Ongebreideld consumentisme, het voortdurende verlangen naar meer, staat in schril contrast met het pelgrimschap dat Gods Woord voorhoudt. Maar ook: de welvaart van het Westen gaat nog altijd ten koste van anderen op deze wereld, en van de wereld zelf. Of: de centrale rol die internet speelt voor de digitale consument maakt kwetsbaar voor allerlei cyberdreigingen.
Enger nog vind ik de rol die grote bedrijven als Facebook, Google en Amazon spelen. Ondanks hun ronkend verwoorde missies ontwikkelen ze zich tot koloniale grootmachten met maar één doel: meer geld verdienen. Hoe ze dat doen? Auteur John Lanchester omschreef dat vorige maand treffend in de London Review of Books. „Geen enkel bedrijf illustreert het beter dan Facebook: als het product gratis is, ben jij het product. Facebooks klanten zijn niet de miljarden mensen op het sociale netwerk; het zijn de adverteerders die het netwerk gebruiken en die gretig alle mogelijkheden omarmen die Facebook biedt om advertenties voor te schotelen aan het maar al te ontvankelijke publiek.”
Dat Facebook me overal volgt, ook al zit ik niet eens op Facebook, maakt het bedrijf tot de grootste surveillanceonderneming uit de geschiedenis, stelt Lanchester. „Het weet veel, veel meer over jou dan welke regime ook over zijn burgers weet. (...) Wat Facebook doet, is jou in de gaten houden om vervolgens met dat wat het over jou en jouw gedrag weet advertenties te verkopen. Ik betwijfel of er ooit een grotere kloof was tussen wat een bedrijf zegt te zijn en de commerciële werkelijkheid.”
In die nieuwe werkelijkheid –die door andere grote technologiebedrijven net zo goed wordt nagestreefd– is dus de digitale consument zelf verworden tot het product. Waar het in dystopische romans vaak een repressieve overheid is die gegevens misbruikt om burgers te controleren, gaat het in de echte wereld nog maar om één ding: hoe kunnen we nog meer over je te weten komen, zodat we nog meer advertenties kunnen verkopen die nog beter zijn afgestemd op je behoeften?
Intussen komen die behoeften zelden helemaal uit mezelf, maar zijn ze vergaand beïnvloed door wat ik voorgeschoteld krijg. Commercie en technologie programmeren de consument zo tot een rupsje-nooit-genoeg dat zich volledig laat sturen.
Gevaarlijke machinerie
Is er iets nieuws onder de zon? Niet als het gaat om het verlangen van mensen naar meer.
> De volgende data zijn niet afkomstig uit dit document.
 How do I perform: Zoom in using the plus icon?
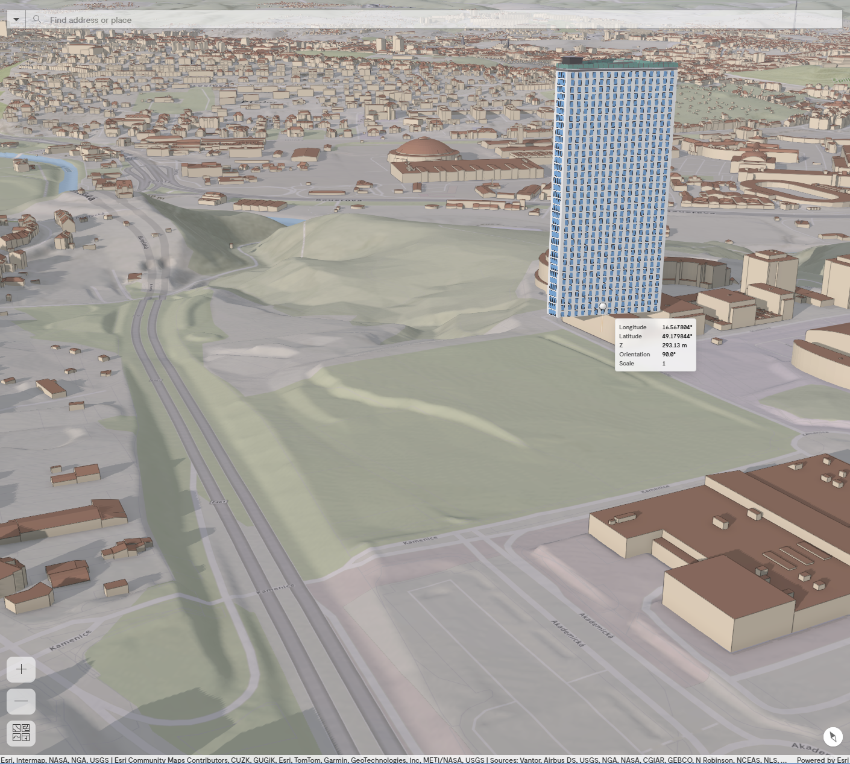click(21, 669)
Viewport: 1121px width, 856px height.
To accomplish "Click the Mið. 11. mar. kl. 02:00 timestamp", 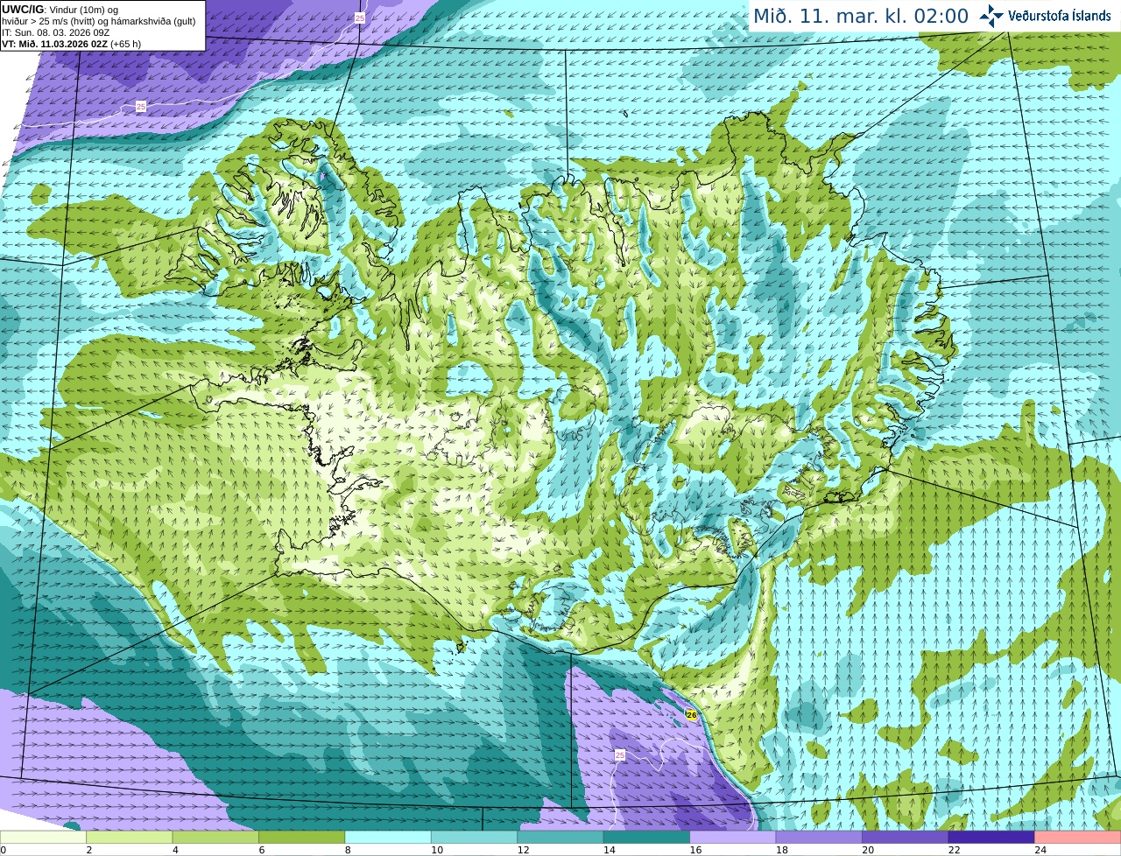I will (861, 16).
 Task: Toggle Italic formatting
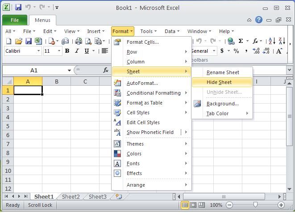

Vaststaat dat we er nooit in zullen slagen onze behoeften geheel te bevredigen. Na elke vervulde wens ontstaat er immers weer een nieuwe. Maar de machinerie die anno nu draait om mensen te laten kopen en verkopen is geraffineerder, grootser en gevaarlijker dan ooit. Daarmee is het Bijbelse pelgrimschap –met z’n matigheid, afhankelijkheid en vreemdelingschap– een steeds moeilijkere opgave. Het verhoudt zich niet met het rusteloze consumeren en de vanzelfsprekendheid waarmee technologie het leven bepaalt.
Moeten we dan terug naar de acceptgiro, het cassettebandje en internetten via een telefoonlijntje? Als dat al zou kunnen, zou niemand dat willen. De voorbeelden illustreren juist hoeveel er inderdaad is verbeterd, en hoe we daar dagelijks de vruchten van plukken. Meer gemak is niet per definitie fout. Argeloze overgave aan de algoritmes van Silicon Valley wel.
Dus moeten we in het spanningsveld van vooruitgang en pelgrimschap op zoek naar echte ”gratification”. Anders dan de advertenties in mijn timeline willen laten geloven, heb ik heel veel dingen helemaal niet nodig. Het geluk van elke consument schuilt juist in een leven dat zich kenmerkt door matigheid en gerichtheid op de ander. En vooral: in een leven dat zich niet laaft aan aardse schatten, maar aan de Levensbron.